[Records from a dataset]
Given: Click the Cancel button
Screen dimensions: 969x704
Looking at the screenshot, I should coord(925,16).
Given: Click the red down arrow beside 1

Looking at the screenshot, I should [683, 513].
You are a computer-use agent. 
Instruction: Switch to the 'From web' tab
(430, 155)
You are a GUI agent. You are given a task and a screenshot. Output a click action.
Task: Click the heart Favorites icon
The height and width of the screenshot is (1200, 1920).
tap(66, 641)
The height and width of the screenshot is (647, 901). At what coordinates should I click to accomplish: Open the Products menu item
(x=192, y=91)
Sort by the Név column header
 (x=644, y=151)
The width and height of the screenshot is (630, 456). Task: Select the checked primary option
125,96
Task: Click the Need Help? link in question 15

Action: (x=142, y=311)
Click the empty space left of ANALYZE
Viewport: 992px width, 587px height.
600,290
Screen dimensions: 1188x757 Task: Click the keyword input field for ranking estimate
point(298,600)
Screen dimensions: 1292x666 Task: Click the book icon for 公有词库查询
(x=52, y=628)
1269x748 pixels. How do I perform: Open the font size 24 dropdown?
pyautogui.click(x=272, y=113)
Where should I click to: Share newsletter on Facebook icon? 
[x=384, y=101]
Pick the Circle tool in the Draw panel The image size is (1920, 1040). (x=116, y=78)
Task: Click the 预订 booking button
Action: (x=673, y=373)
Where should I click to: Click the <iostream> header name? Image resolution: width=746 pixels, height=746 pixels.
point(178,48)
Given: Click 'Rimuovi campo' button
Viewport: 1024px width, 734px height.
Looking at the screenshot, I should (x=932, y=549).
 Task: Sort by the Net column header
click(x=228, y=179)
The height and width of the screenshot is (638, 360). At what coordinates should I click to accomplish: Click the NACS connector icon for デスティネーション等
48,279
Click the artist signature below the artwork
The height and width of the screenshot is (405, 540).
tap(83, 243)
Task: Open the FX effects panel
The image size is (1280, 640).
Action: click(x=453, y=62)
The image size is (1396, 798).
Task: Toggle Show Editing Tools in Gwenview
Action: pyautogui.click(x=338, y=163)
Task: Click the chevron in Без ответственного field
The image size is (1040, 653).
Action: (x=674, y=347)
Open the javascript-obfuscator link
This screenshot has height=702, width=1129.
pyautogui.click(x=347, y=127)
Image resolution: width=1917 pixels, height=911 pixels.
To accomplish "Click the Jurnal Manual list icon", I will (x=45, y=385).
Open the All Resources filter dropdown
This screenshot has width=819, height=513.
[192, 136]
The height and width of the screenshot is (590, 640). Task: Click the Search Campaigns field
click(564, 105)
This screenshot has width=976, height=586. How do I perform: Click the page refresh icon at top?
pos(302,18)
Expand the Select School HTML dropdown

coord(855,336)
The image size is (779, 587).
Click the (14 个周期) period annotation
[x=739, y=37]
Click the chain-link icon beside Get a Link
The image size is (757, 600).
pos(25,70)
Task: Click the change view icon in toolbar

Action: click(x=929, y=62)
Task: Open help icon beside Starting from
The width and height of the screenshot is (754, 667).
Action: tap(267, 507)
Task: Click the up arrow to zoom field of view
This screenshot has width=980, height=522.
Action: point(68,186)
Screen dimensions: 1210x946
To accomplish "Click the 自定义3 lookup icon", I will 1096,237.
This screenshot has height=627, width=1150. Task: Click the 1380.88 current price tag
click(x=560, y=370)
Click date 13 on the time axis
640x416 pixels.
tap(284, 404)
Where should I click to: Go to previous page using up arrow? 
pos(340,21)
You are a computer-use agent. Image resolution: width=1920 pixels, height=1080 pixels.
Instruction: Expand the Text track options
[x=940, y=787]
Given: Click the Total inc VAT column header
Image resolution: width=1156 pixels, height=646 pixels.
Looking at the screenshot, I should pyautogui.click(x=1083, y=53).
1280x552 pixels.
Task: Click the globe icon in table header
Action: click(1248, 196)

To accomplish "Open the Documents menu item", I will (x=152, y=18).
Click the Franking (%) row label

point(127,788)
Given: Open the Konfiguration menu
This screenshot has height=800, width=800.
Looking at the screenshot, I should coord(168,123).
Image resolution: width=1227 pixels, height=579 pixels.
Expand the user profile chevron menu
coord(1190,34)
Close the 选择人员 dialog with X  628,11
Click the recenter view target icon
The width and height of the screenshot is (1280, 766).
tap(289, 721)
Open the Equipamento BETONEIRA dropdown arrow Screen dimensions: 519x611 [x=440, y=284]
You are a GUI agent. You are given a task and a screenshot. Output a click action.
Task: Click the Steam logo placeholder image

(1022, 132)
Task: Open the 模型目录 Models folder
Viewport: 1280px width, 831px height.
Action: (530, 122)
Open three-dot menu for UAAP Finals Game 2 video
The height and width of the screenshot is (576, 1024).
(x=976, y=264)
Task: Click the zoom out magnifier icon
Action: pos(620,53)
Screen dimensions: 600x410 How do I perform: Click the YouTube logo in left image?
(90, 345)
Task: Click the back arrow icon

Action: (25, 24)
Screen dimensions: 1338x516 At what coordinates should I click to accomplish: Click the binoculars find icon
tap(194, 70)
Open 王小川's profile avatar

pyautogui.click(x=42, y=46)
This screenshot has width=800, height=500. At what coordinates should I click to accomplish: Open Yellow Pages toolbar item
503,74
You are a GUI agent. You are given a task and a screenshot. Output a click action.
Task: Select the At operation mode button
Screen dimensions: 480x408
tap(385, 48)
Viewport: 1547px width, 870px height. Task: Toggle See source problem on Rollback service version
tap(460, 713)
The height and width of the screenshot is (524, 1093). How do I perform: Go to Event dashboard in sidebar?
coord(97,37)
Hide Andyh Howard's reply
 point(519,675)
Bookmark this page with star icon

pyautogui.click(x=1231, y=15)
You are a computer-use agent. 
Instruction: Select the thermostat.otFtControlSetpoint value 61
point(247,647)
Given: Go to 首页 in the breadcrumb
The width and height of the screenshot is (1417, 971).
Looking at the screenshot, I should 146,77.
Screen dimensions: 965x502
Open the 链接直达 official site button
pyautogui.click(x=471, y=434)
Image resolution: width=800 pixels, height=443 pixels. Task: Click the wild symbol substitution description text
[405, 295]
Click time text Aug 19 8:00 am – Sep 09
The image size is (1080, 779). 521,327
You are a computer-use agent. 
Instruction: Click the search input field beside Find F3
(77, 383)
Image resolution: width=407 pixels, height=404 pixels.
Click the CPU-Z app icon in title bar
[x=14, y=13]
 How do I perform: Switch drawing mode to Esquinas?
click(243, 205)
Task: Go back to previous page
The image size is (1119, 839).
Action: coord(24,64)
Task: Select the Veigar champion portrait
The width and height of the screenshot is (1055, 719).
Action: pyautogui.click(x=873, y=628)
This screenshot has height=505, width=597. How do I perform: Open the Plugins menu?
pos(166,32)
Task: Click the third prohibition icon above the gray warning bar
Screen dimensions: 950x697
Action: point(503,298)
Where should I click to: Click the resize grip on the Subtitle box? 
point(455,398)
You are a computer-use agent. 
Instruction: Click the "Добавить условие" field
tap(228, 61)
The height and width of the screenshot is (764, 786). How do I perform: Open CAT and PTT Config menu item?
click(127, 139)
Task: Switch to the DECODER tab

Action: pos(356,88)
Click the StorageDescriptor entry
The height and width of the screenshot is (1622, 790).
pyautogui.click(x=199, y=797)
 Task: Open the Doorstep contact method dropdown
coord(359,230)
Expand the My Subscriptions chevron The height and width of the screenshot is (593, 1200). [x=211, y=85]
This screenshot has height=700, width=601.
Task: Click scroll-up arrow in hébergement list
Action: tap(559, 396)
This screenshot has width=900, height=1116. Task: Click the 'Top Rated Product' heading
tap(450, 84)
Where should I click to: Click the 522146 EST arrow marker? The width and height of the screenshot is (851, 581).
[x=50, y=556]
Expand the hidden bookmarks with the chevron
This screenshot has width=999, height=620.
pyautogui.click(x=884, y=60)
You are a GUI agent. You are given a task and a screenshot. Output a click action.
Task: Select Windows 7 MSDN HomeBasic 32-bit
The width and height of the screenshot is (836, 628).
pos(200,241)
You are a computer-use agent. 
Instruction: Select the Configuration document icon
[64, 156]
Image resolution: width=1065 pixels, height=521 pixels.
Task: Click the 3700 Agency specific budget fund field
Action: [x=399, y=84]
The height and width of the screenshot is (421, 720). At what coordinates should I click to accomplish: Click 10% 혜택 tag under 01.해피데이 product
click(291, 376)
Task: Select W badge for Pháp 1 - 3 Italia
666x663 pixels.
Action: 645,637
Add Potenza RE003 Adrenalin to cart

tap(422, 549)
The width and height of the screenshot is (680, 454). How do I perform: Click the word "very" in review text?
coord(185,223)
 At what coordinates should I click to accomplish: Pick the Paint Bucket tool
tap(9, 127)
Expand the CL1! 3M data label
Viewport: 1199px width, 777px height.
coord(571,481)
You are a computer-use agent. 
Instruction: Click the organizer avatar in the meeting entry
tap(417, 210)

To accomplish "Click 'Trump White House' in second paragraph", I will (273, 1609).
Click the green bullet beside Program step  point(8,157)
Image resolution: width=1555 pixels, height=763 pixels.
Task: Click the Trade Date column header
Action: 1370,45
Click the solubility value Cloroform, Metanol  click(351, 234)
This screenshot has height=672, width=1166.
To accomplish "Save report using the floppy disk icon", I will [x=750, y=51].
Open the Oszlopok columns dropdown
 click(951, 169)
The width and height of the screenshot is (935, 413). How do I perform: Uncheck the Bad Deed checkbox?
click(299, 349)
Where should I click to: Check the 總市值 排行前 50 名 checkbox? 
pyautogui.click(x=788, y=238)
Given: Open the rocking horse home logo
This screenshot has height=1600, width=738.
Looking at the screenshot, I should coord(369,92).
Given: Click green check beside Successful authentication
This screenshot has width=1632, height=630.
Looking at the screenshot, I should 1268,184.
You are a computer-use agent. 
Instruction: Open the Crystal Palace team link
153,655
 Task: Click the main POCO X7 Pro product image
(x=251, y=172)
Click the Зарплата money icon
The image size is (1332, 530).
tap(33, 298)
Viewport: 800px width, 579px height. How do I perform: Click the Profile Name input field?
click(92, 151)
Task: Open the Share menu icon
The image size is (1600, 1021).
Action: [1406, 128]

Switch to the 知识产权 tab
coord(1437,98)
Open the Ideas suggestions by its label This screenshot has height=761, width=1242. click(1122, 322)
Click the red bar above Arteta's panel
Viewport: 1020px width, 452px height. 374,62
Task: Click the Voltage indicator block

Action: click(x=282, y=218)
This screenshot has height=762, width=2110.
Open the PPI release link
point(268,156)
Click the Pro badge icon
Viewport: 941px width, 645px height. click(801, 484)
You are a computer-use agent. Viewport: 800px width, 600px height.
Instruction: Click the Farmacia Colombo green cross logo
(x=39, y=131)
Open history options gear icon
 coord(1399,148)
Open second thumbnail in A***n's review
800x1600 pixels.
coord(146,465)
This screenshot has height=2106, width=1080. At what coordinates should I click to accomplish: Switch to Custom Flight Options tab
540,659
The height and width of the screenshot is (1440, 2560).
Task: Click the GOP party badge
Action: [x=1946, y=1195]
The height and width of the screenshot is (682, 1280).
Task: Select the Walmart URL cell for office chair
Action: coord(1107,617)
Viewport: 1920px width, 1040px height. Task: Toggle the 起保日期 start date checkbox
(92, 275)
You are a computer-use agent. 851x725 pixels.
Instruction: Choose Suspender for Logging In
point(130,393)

» Exercise directions
Wherever the word "second" turns up in the records, copy out the line it is on.

» Task answer
To accomplish "Click 'Trump White House' in second paragraph", I will (273, 1609).
Open second thumbnail in A***n's review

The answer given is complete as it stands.